• _THE TASK_
Transcribe every record below word for word.

• _DATA LISTING_

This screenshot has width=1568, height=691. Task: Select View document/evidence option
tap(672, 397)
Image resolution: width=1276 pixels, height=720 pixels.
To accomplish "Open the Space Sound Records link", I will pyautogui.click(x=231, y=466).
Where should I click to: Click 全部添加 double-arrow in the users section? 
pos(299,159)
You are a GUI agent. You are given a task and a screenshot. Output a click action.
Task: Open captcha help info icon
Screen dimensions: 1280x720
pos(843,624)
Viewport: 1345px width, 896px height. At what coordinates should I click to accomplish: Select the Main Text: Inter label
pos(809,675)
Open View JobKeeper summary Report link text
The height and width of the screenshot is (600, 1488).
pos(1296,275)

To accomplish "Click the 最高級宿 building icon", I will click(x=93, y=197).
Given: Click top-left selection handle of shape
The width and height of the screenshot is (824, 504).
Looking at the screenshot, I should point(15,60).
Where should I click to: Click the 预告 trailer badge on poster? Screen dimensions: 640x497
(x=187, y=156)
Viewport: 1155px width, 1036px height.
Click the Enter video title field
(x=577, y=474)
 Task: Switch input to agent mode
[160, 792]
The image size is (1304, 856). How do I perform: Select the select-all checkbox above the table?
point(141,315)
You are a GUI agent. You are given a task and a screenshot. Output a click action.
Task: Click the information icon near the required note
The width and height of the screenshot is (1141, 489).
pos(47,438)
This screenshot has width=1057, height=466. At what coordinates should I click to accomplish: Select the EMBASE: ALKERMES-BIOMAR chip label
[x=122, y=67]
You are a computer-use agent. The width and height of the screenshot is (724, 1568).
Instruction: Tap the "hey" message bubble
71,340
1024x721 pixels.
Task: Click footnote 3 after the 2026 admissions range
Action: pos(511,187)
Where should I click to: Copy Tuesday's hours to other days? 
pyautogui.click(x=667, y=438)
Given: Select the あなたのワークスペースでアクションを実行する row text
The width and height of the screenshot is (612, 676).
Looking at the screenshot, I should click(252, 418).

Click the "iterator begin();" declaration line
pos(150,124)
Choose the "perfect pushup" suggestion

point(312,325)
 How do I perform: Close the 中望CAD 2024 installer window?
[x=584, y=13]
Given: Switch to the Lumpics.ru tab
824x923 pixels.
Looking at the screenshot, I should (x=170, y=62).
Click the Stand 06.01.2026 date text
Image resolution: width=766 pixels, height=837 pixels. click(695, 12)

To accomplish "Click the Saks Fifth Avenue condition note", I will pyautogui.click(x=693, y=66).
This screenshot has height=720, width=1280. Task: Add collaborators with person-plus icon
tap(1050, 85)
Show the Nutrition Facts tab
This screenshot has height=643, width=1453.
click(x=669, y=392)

• _SOLVED PROBLEM_
This screenshot has width=1568, height=691. Task: Select View document/evidence option
tap(672, 397)
Image resolution: width=1276 pixels, height=720 pixels.
To accomplish "Open the Space Sound Records link", I will pyautogui.click(x=231, y=466).
Where should I click to: Click 全部添加 double-arrow in the users section? 
pos(299,159)
You are a GUI agent. You are given a task and a screenshot. Output a click action.
Task: Open captcha help info icon
Screen dimensions: 1280x720
pos(843,624)
Viewport: 1345px width, 896px height. At what coordinates should I click to accomplish: Select the Main Text: Inter label
pos(809,675)
Open View JobKeeper summary Report link text
The height and width of the screenshot is (600, 1488).
pos(1296,275)

To accomplish "Click the 最高級宿 building icon", I will click(x=93, y=197).
Given: Click top-left selection handle of shape
The width and height of the screenshot is (824, 504).
Looking at the screenshot, I should point(15,60).
Where should I click to: Click the 预告 trailer badge on poster? Screen dimensions: 640x497
(x=187, y=156)
Viewport: 1155px width, 1036px height.
Click the Enter video title field
(x=577, y=474)
 Task: Switch input to agent mode
[160, 792]
The image size is (1304, 856). How do I perform: Select the select-all checkbox above the table?
point(141,315)
You are a GUI agent. You are given a task and a screenshot. Output a click action.
Task: Click the information icon near the required note
The width and height of the screenshot is (1141, 489).
pos(47,438)
This screenshot has width=1057, height=466. At what coordinates should I click to accomplish: Select the EMBASE: ALKERMES-BIOMAR chip label
[x=122, y=67]
You are a computer-use agent. The width and height of the screenshot is (724, 1568).
Instruction: Tap the "hey" message bubble
71,340
1024x721 pixels.
Task: Click footnote 3 after the 2026 admissions range
Action: pos(511,187)
Where should I click to: Copy Tuesday's hours to other days? 
pyautogui.click(x=667, y=438)
Given: Select the あなたのワークスペースでアクションを実行する row text
The width and height of the screenshot is (612, 676).
Looking at the screenshot, I should click(252, 418).

Click the "iterator begin();" declaration line
pos(150,124)
Choose the "perfect pushup" suggestion

point(312,325)
 How do I perform: Close the 中望CAD 2024 installer window?
[x=584, y=13]
Given: Switch to the Lumpics.ru tab
824x923 pixels.
Looking at the screenshot, I should (x=170, y=62).
Click the Stand 06.01.2026 date text
Image resolution: width=766 pixels, height=837 pixels. click(695, 12)

To accomplish "Click the Saks Fifth Avenue condition note", I will pyautogui.click(x=693, y=66).
This screenshot has height=720, width=1280. Task: Add collaborators with person-plus icon
tap(1050, 85)
Show the Nutrition Facts tab
This screenshot has height=643, width=1453.
click(x=669, y=392)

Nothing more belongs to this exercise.